Gli step più complessi del trattamento CAR-T sono infatti costituiti da:

1. Timing della linfocitoaferesi, con particolare attenzione a un adeguato wash out dai trattamenti precedenti (in particolare almeno 7 giorni dallo steroide), al fine di ottenere un prodotto cellulare di partenza adeguato e di ridurre il rischio di fallimento della produzione della sacca CAR-T. I pazienti con importanti masse tumorali, infatti, spesso arrivano alla valutazione per il trattamento CAR-T in corso di terapia steroidea per il controllo dei sintomi, rendendo difficile l’organizzazione della linfocitoaferesi. Nel caso di questo paziente è stato fatto un tentativo di holding therapy, allo scopo di ridurre il carico di malattia e rendere il paziente indipendente dallo steroide per procedere precocemente alla raccolta dei linfociti.
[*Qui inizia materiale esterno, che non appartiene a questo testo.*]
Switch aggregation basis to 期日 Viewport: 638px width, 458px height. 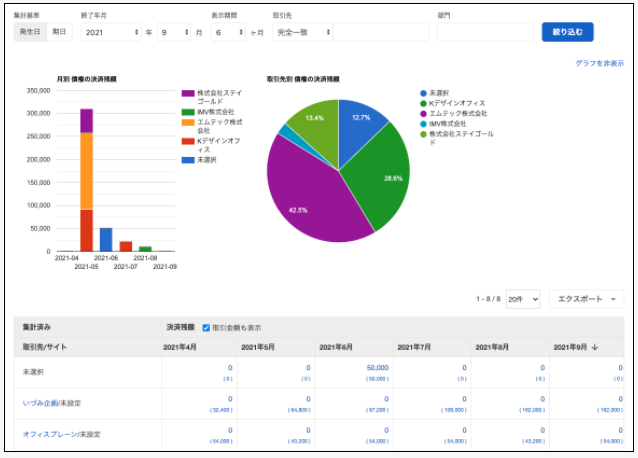pyautogui.click(x=60, y=32)
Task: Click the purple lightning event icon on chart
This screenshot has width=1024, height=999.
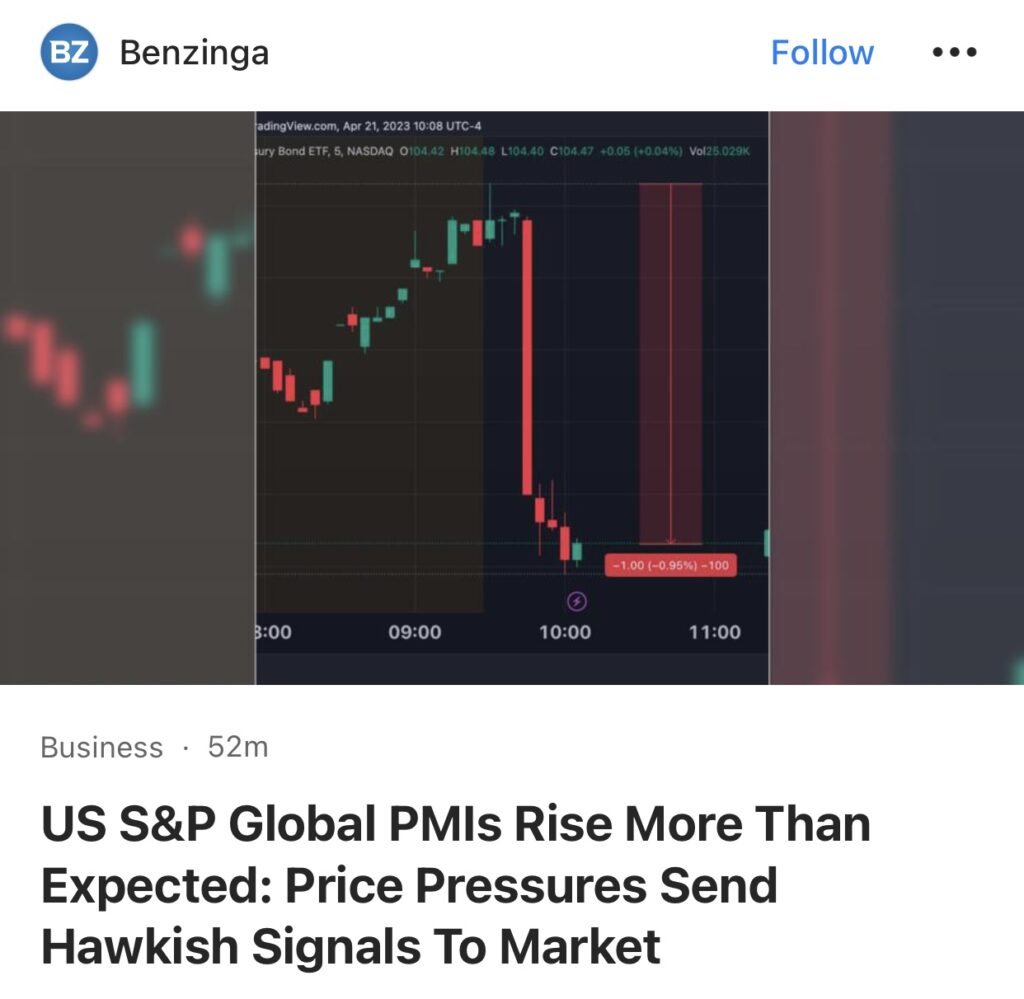Action: [x=576, y=601]
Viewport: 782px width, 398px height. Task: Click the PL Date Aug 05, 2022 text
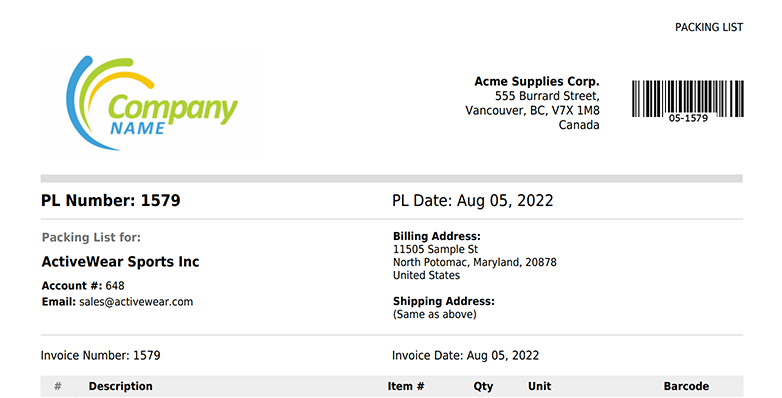(472, 200)

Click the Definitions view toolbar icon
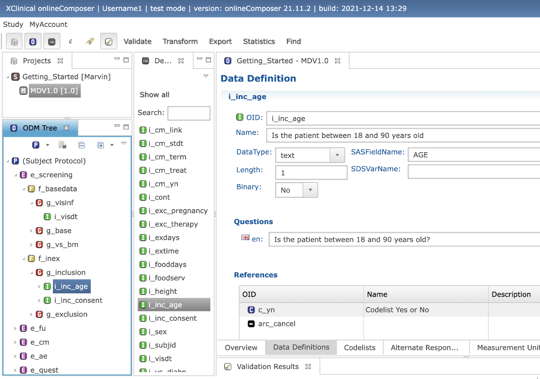(x=52, y=42)
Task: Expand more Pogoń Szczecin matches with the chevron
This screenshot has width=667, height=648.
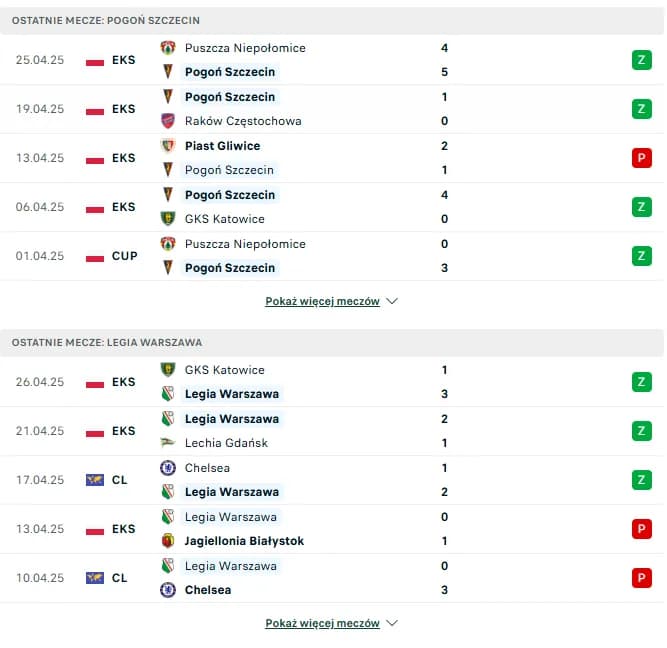Action: [392, 301]
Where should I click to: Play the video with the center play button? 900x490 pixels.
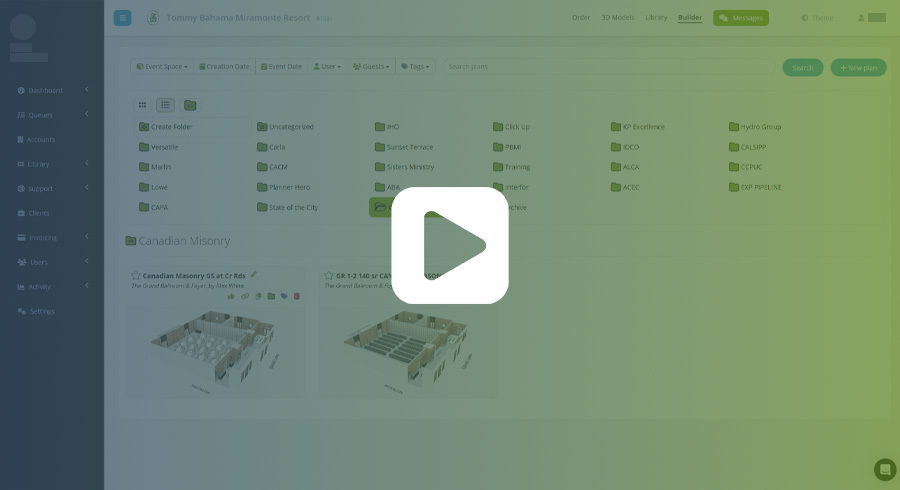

In questo caso la rapidità di intervento è stata possibile anche grazie alla buona comunicazione e alla collaborazione tra centro referral e centro CAR-T.

2. Bridging therapy. È stato ormai dimostrato in diverse esperienze real life che la risposta al bridge garantisce una maggiore probabilità di successo del trattamento CAR-T3. Uno degli schemi sempre più spesso utilizzati è lo schema PolaBR. Nel caso di masse bulky, malattia localizzata e malattie chemiorefrattarie, si è ritagliato un ruolo il trattamento radiante15, dimostrando di avere una buona efficacia e permettendo inoltre di ridurre la tossicità ematologica.

3. Vein to vein time. Sebbene rimanga fondamentale la riduzione del carico di malattia, è anche cruciale infondere il paziente in tempi adeguati, in modo tale da evitare un’ulteriore progressione di malattie già chemiorefrattarie. Nel caso descritto, la malattia del paziente si presentava biologicamente e clinicamente molto aggressiva, per cui un tempo di attesa eccessivo prima dell’infusione avrebbe comportato il rischio di perdita della risposta al bridge, e quindi peggioramento delle condizioni cliniche del paziente. Questo caso conferma il potenziale curativo di axi-cel in un subset di pazienti con linfoma B aggressivo.

4. Tossicità a lungo termine non direttamente legate alla malattia. Con l’aumento del numero dei pazienti trattati con CAR-T e con le esperienze real life, sono stati messi in evidenza alcuni aspetti importanti da monitorare nel lungo termine, in particolare le citopenie prolungate (>30 giorni dall’infusione) e gli eventi infettivi. Nel caso del nostro paziente, nonostante il numero di trattamenti precedenti, comprensivi anche di ASCT, le tossicità a breve e lungo termine sono state molto limitate, risultando il trattamento con axi-cel oltre che efficace, anche sicuro.

Conclusioni

Abbiamo qui descritto la storia di un paziente con malattia aggressiva, che si presentava alla candidatura a CAR-T con una malattia chemiorefrattaria e di difficile controllo. Questa esperienza ha documentato un buon esito del trattamento, dovuto anche a un adeguato timing di presa in carico del paziente e a una costante e piena collaborazione tra centro referral e centro di trattamento CAR-T.

Conflitto di interessi: l’autrice ha percepito diritti d’autore da Il Pensiero Scientifico Editore – soggetto portatore di interessi commerciali in ambito medico scientifico.

Acknowledgments: questo lavoro è stato realizzato con un contributo non condizionante di Gilead.